== TESTO DA LEGGERE ==

Per i musulmani, la guerra è una forma di devozione e un grande dovere religioso. Essi si sono lanciati nella lotta senza quartiere affinché il Verbo Divino trionfasse e fosse glorificato. Essi credevano che l’ingiustizia sarebbe stata estirpata e che l’equità avrebbe regnato nel mondo intero allorché il nome di Dio si fosse affermato. Dio ama coloro che lottano e si sacrificano in questi combattimenti:
“Sì, Dio ama coloro che combattono nel suo sentiero in ranghi serrati, come se essi fossero una solida costruzione” (Sacro Corano, 61:1)
“Voi volete i beni materiali, mentre Dio vuole il bene spirituale” (Sacro Corano, 18:67)
E’ questo che rende superiore l’Islam sui campi di battaglia in cui gli uomini si scontrano per la Giustizia, l’onore e la libertà.
Il Dr. Majid Khoddouri scrive:
“Si può dire che nella dottrina legislativa islamica la guerra non è uno scopo in sé. Essa non è altro che lo strumento ultimo per stabilire e per garantire la pace.” (4)
Nelle leggi militari dell’Islam, la morale è totalmente rispettata. Nei campi di battaglia, la bontà e la grandezza d’animo dei musulmani si sono sempre manifestate. La struttura militare dell’Islam è sempre stata permeata dalla lealtà, dall’etica e dalla generosità come mai si è verificato nelle armate di alcun paese civilizzato contemporaneo.
L’Islam ha iniziato importanti imprese per impedire massacri e per proteggere la vita delle persone. Esso ha impedito, nella misura del possibile, che il sangue scorresse.
Nel Jihad islamico, l’interruzione delle ostilità e il cessate il fuoco non significano necessariamente che il nemico è vinto. Basta che i musulmani siano al riparo dalle aggressioni nemiche e che si impegnino ad astenersi da ogni attentato ai diritti e alla salute delle comunità islamiche e che essi abbandonino ogni ribellione e ogni corruzione.

== VOCI ==

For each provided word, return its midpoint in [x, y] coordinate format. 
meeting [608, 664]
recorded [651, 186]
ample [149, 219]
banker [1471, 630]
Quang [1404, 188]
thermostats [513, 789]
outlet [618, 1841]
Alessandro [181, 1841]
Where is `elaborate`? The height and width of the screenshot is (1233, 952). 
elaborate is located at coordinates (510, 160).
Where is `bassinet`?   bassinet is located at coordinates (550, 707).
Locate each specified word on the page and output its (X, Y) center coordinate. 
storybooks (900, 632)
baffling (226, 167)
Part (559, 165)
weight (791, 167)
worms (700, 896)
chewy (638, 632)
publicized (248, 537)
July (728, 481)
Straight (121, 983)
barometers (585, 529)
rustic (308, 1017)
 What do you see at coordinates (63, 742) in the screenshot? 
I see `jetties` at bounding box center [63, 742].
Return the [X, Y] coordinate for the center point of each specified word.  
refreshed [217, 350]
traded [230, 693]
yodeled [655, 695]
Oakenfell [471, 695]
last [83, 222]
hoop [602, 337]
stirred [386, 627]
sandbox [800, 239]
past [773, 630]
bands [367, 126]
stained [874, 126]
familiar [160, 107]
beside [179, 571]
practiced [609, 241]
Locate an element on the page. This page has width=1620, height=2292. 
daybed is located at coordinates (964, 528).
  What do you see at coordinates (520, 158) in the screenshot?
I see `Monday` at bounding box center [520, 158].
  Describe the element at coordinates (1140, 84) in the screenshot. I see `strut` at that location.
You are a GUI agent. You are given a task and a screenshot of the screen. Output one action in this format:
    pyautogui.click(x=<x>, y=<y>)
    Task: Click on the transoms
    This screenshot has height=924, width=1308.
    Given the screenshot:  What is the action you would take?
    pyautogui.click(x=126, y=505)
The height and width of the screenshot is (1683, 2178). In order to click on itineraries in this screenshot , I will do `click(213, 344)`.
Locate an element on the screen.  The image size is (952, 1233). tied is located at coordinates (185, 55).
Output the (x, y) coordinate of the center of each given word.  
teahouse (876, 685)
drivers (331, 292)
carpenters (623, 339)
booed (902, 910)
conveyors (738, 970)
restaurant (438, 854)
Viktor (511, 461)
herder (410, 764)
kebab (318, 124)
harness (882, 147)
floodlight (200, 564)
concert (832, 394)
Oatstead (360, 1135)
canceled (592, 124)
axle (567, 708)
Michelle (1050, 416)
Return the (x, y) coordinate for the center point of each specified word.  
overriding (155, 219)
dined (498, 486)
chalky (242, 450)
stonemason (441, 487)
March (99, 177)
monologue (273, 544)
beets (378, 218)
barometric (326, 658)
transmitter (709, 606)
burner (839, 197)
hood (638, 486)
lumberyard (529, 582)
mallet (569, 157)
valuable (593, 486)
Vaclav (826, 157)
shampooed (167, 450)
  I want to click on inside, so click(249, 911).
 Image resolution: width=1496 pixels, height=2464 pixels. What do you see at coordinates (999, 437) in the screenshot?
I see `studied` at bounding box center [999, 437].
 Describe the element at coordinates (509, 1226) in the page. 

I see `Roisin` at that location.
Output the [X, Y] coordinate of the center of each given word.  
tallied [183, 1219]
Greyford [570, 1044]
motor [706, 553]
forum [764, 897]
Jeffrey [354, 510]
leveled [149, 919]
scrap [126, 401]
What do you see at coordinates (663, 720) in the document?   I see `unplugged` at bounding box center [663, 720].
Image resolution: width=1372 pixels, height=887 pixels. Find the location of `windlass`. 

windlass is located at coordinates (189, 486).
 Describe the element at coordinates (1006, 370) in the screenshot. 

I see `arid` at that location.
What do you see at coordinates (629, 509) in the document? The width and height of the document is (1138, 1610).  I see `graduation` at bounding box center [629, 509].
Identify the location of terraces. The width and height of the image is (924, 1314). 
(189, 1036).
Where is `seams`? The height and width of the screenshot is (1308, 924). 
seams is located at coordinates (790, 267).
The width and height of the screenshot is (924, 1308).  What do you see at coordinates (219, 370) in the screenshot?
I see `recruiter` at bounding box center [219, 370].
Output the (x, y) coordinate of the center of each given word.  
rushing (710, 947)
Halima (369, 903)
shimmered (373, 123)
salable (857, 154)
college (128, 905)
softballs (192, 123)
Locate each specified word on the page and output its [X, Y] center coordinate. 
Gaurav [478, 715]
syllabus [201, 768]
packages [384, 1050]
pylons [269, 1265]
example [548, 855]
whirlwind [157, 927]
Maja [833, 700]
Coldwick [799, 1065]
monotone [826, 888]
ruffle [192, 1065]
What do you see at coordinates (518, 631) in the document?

== DA FARE ==
(1) Puoi ritrascrivere fedelmente il passo del testo sulla guerra nell'Islam che va da "L’Islam ha iniziato" fino a "il sangue scorresse." incluso?
(2) Puoi proseguire il testo sulla guerra nell'Islam dopo la sua ultima frase?

== RISPOSTE IN ORDINE ==
(1)
L’Islam ha iniziato importanti imprese per impedire massacri e per proteggere la vita delle persone. Esso ha impedito, nella misura del possibile, che il sangue scorresse.

(2)
Durante la guerra, se uno dei combattenti concludeva un accordo con il nemico o questi gli accordava la grazia, nemmeno la più alta autorità musulmana poteva violare questa convenzione.
Durante la battaglia, l’incendio e la distruzione dei campi erano vietati. Non era altresì permesso di sottrarre acqua e viveri al nemico; i bambini, i vecchi, le donne, i folli e i malati erano al riparo e il loro sangue era rispettato, poiché i musulmani non hanno il diritto di lordare le loro mani versando sangue innocente.
Essi non possono aggredire i rappresentati e gli ambasciatori del nemico.
Muhammad Hamidullah, professore all’università di Parigi, così scrive:
“Muhammad (S) regnava su più di un milione di miglia quadrate. Ciò equivale alla superficie dell’Europa meno la Russia, territorio che, senza alcun dubbio, aveva in quell’epoca, alcuni milioni di abitanti. Nell’epoca della conquista, il numero dei nemici che erano stati uccisi non superava i centocinquanta. Da parte musulmana, durante un periodo di dieci anni, soltanto una persona era stata uccisa, quale martire, ogni mese (in tutto, centoventi persone). Queste cifre provano un eccezionale rispetto del sangue umano in tutta la storia dell’umanità!” (5)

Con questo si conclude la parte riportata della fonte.